- WHAT THE TASK REQUIRES -
Retype, word for word, the line holding "Image resolution: width=922" and each line after it down to the end of the data; pictures are not copied.

- EXERCISE MATERIALS -
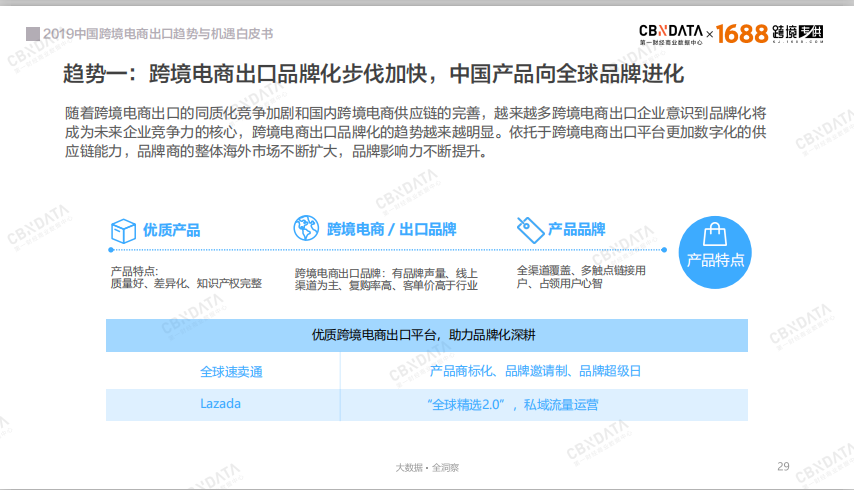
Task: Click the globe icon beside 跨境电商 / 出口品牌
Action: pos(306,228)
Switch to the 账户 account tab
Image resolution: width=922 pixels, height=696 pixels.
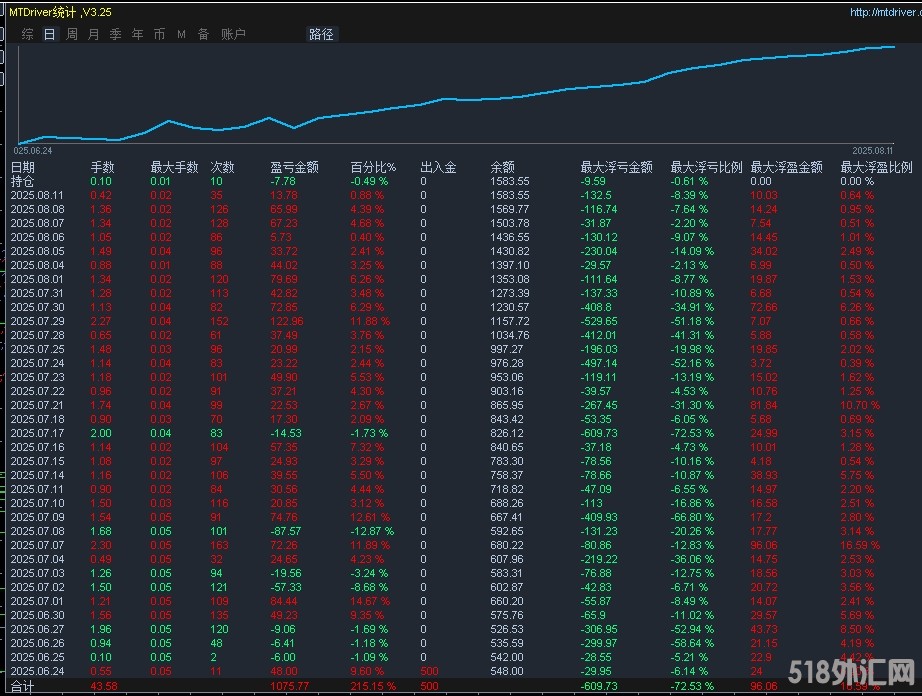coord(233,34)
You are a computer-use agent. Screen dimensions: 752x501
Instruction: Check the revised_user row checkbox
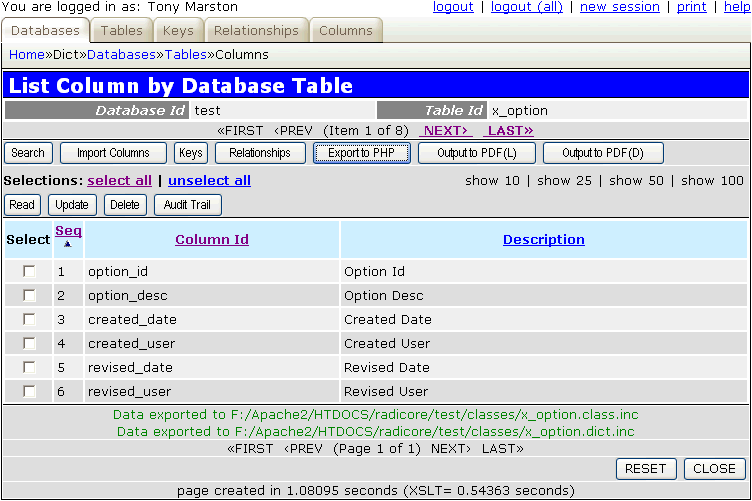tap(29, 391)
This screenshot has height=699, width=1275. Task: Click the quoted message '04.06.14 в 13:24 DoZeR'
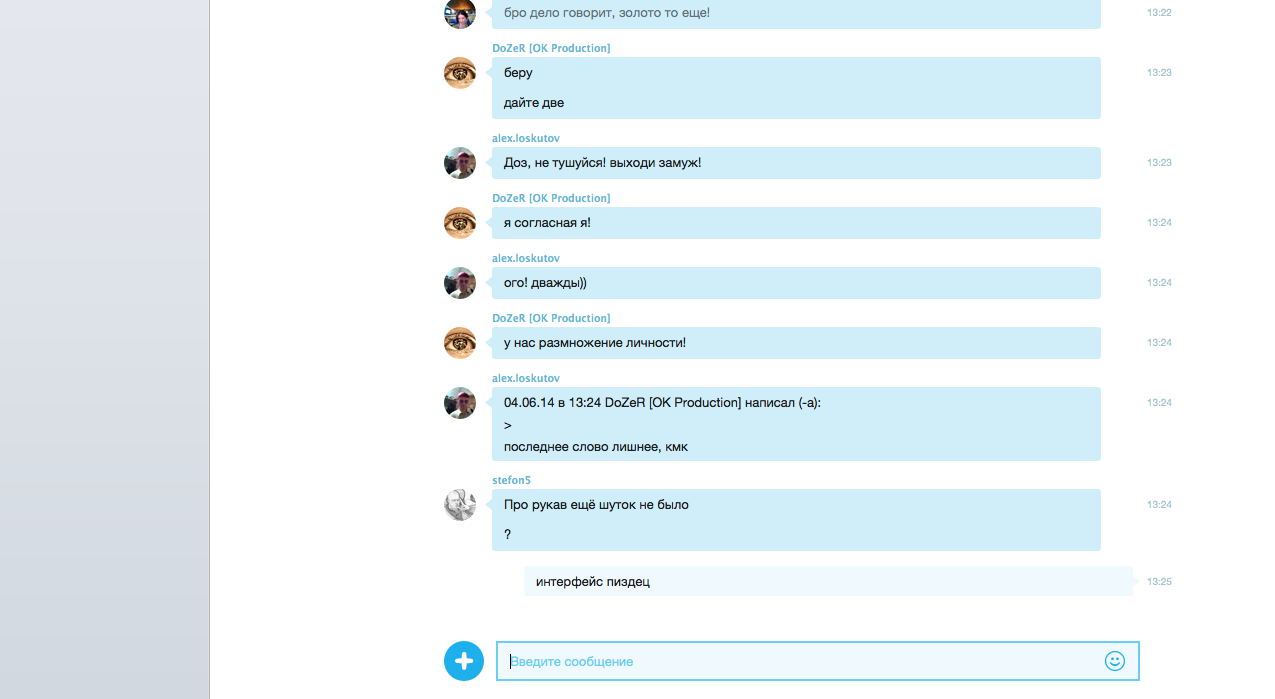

- WRITTEN SOLUTION -
Image resolution: width=922 pixels, height=696 pixels.
coord(233,34)
You are a computer-use agent. Screen dimensions: 752x501
Instruction: Check the revised_user row checkbox
tap(29, 391)
This screenshot has height=699, width=1275. Task: Click the quoted message '04.06.14 в 13:24 DoZeR'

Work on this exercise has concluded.